What this task involves
Without any of the pictures, transcribe all the lines below exactly.

══ Data shown ══

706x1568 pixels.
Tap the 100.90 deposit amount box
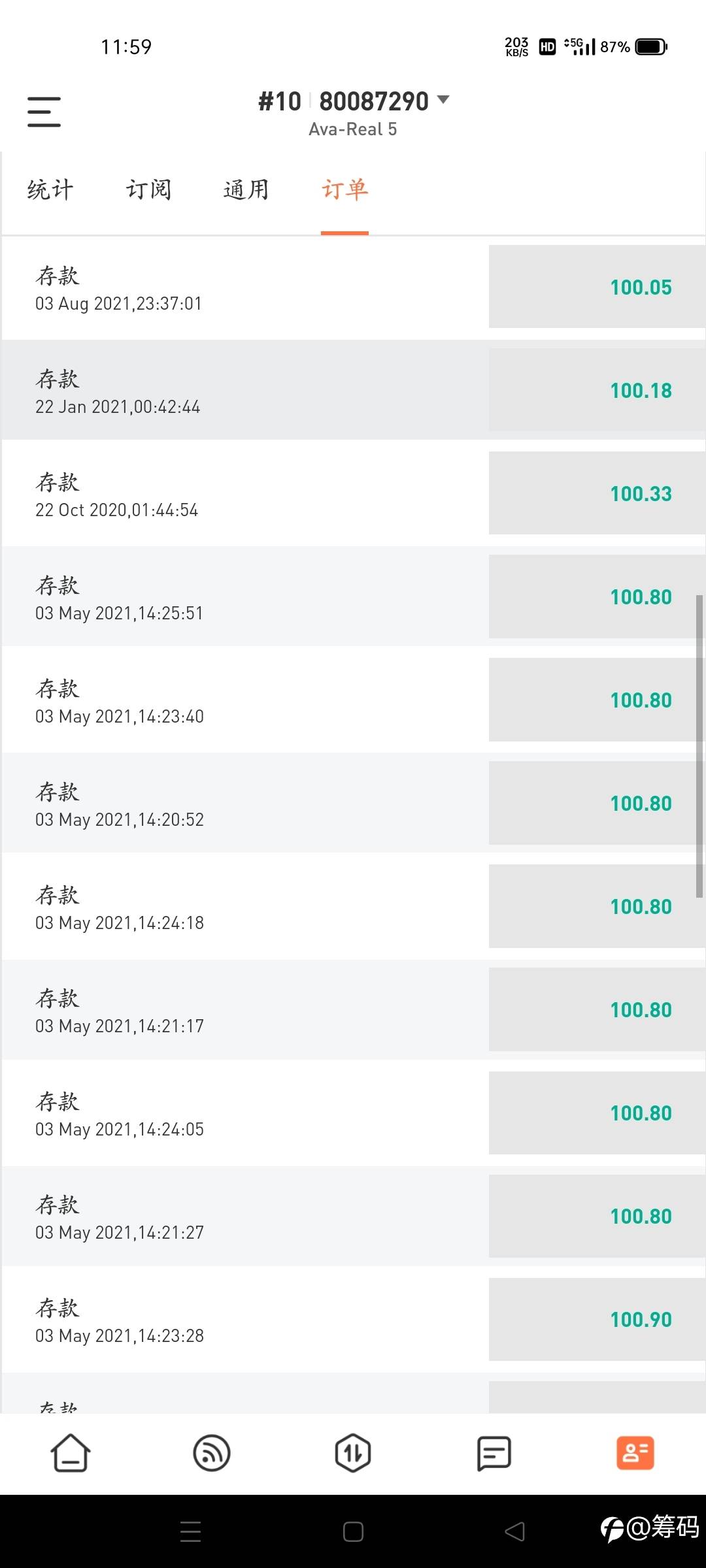tap(641, 1320)
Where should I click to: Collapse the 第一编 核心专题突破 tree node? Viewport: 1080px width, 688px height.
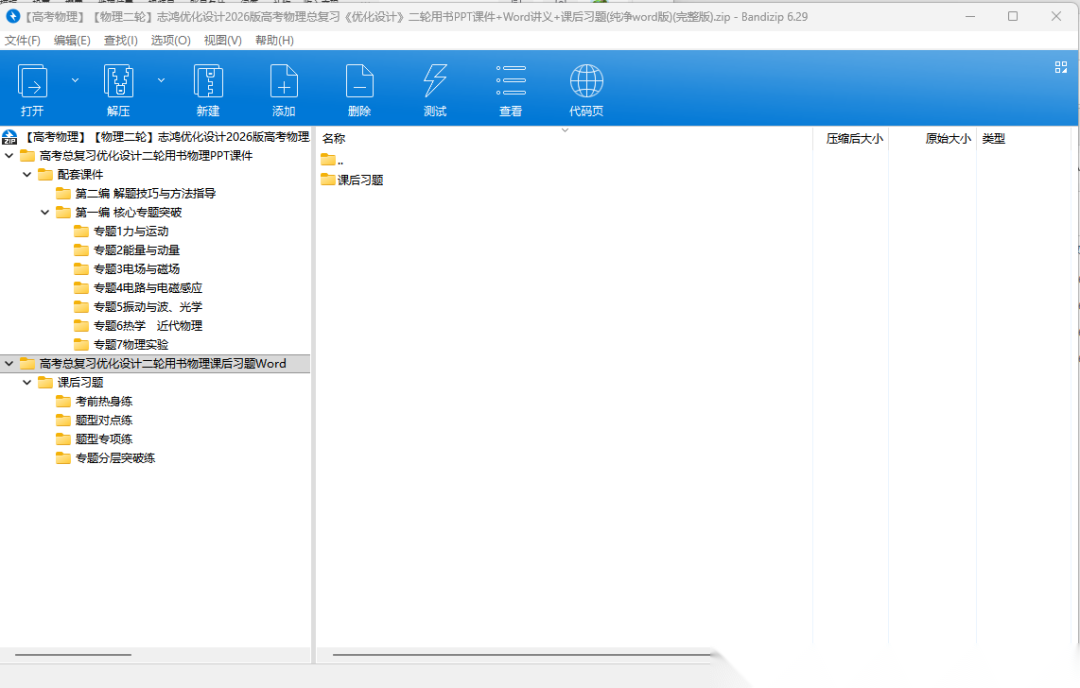point(45,213)
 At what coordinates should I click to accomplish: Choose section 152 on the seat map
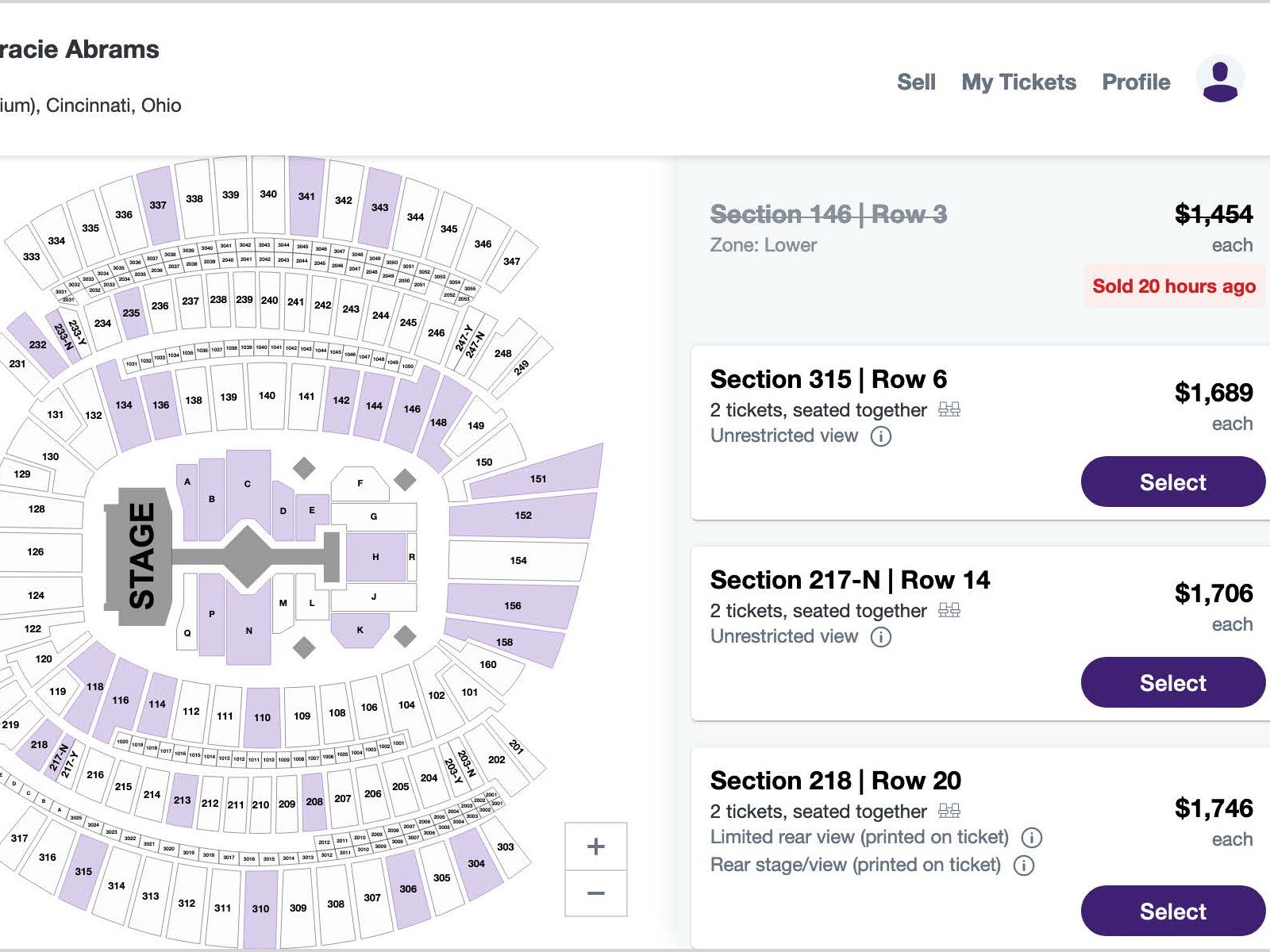pos(523,516)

═══

Response
706x1568 pixels.
Tap the 100.90 deposit amount box
tap(641, 1320)
Where should I click to: Collapse the 第一编 核心专题突破 tree node? Viewport: 1080px width, 688px height.
point(45,213)
 At what coordinates should I click to accomplish: Choose section 152 on the seat map
pos(523,516)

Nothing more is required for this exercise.